Napoléon : Monsieur de Laplace, je ne trouve pas dans votre système mention de Dieu.
Laplace : Sire, je n'ai pas eu besoin de cette hypothèse.
D'autres savants ayant déploré que Laplace fasse l'économie d'une hypothèse qui avait justement « le mérite d'expliquer tout », Laplace répondit cette fois-ci à l'Empereur :
Laplace : Cette hypothèse, sire, explique en effet tout, mais ne permet de prédire rien. En tant que savant, je me dois de vous fournir des travaux permettant des prédictions.
Dialogue entre Napoléon et Laplace
Ce dialogue est donné comme une illustration du principe qu’on nomme habituellement « le rasoir d’Occam » et qui s’énonce ainsi : « Les multiples ne doivent pas être utilisés sans nécessité » (« pluralitas non est ponenda sine necessitate »), où ce qui ne doit pas être « multiplié sans raison » sont les hypothèses.
Le terme de rasoir à beaucoup amusé, et on a imaginé Occam en ancêtre des barbiers, tranchant de son coupe chou les concepts inutiles dans tous les traités savants qui lui tombent sous la main. Il faut maintenant rétablir la vérité : le « rasoir » d’Occam n’a jamais existé, la formule Occam's razor employée par les anglo-saxon s'expliquant par l'étymologie radere : rasura, en anglais razure = rature. Les hypothèses inutiles doivent être raturées, biffées, et non tranchées à coup de rasoir. (Cf. Lalande - Vocabulaire technique et critique de la philosophie - article parcimonie.)
Je dirai que pour ma part je préfère cette interprétation à la version courante du rasoir qui est bien trop sanguinaire pour moi.
Et en plus j’imagine avec délice le pouvoir et la souveraineté du scientifique armé de sa seule plume et qui d’un geste auguste biffe le mot « Dieu » dans la liste de ses hypothèses explicatives. Voilà qui a de l’allure !
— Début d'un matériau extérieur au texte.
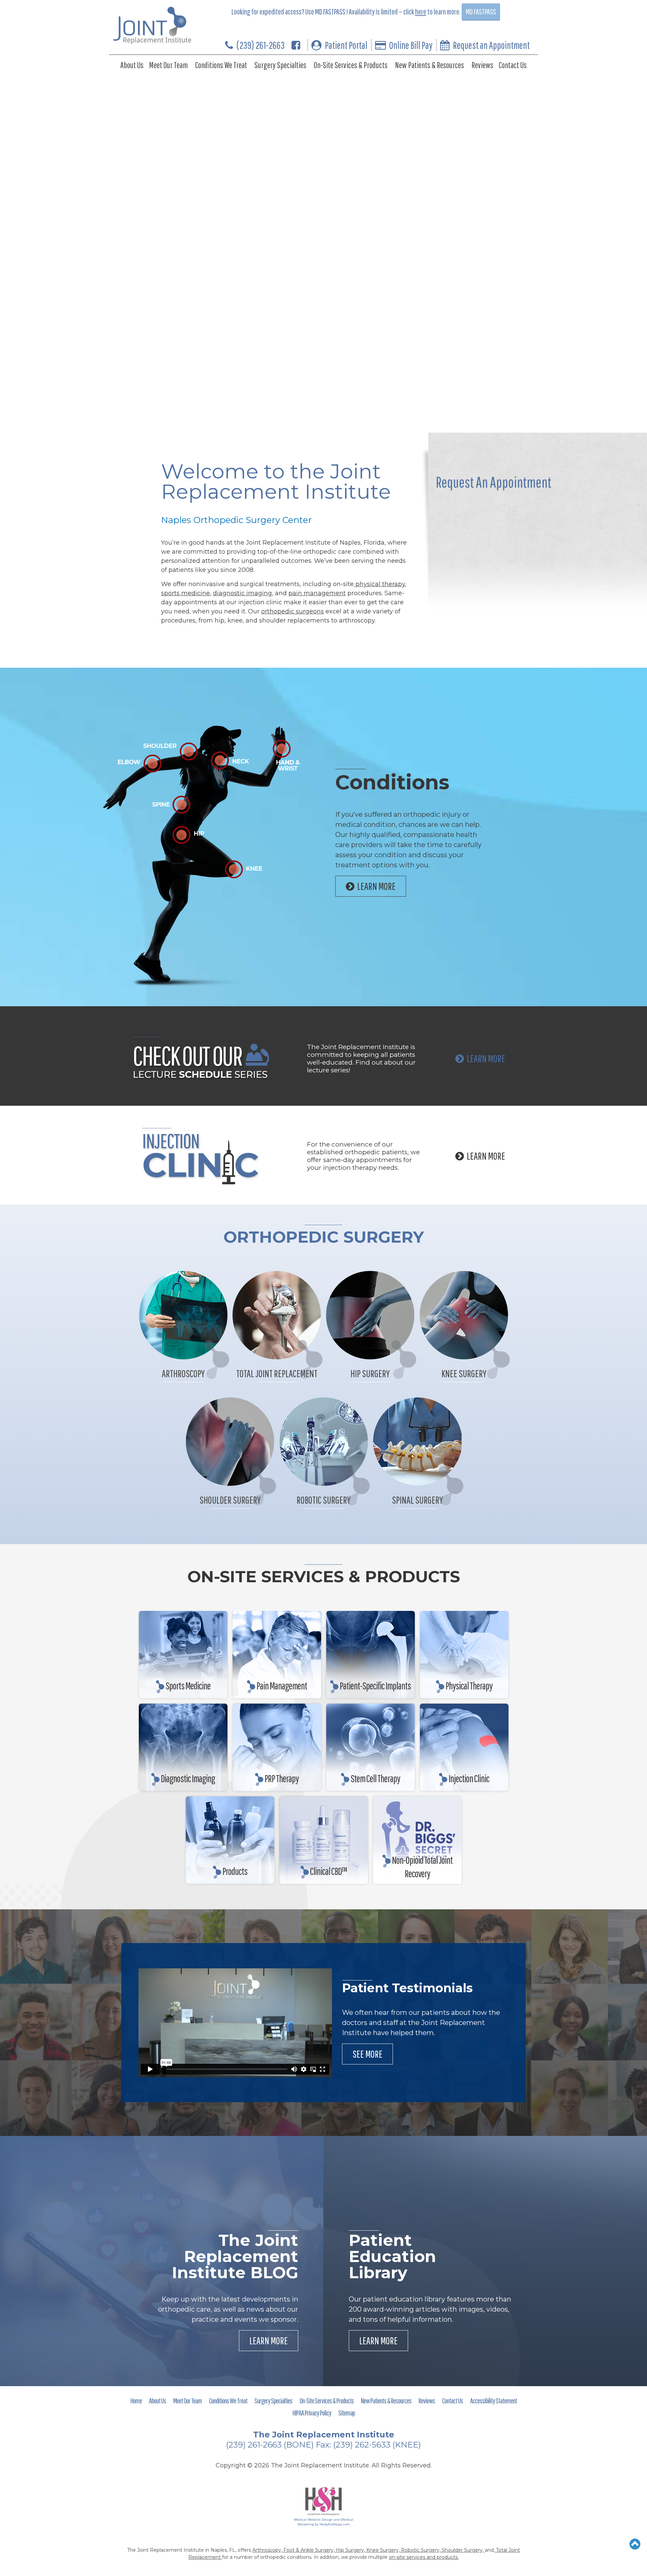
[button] (635, 2544)
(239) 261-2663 (261, 45)
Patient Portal (346, 45)
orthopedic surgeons (292, 611)
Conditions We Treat (221, 65)
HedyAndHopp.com (334, 2524)
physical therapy (379, 584)
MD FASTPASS (481, 11)
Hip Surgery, (351, 2550)
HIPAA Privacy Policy (311, 2412)
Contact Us (513, 65)
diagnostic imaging (242, 593)
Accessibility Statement (493, 2400)
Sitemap (346, 2412)
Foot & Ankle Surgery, (309, 2550)
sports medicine (185, 593)
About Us (132, 65)
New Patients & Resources (429, 65)
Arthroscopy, (267, 2550)
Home (136, 2400)
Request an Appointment (491, 45)
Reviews (482, 65)
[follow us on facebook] (296, 45)
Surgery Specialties (280, 65)
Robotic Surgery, (421, 2550)
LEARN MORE (376, 886)
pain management (317, 593)
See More (367, 2054)
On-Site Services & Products (351, 65)
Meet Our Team (168, 65)
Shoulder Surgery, (463, 2550)
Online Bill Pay (410, 45)
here (420, 11)
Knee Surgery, (383, 2550)
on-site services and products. (424, 2557)
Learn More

Reste que si ce pouvoir du scientifique est souverain, il n’empêche qu’il n’est pas sans dangers : même si Napoléon n’a pas tenu rigueur à Laplace de son attitude, d’autres Inquisiteurs dans d’autres circonstances l’ont fait ; et on sait qu’à l’époque de Galilée il n’aurait pas fait bon répondre ainsi.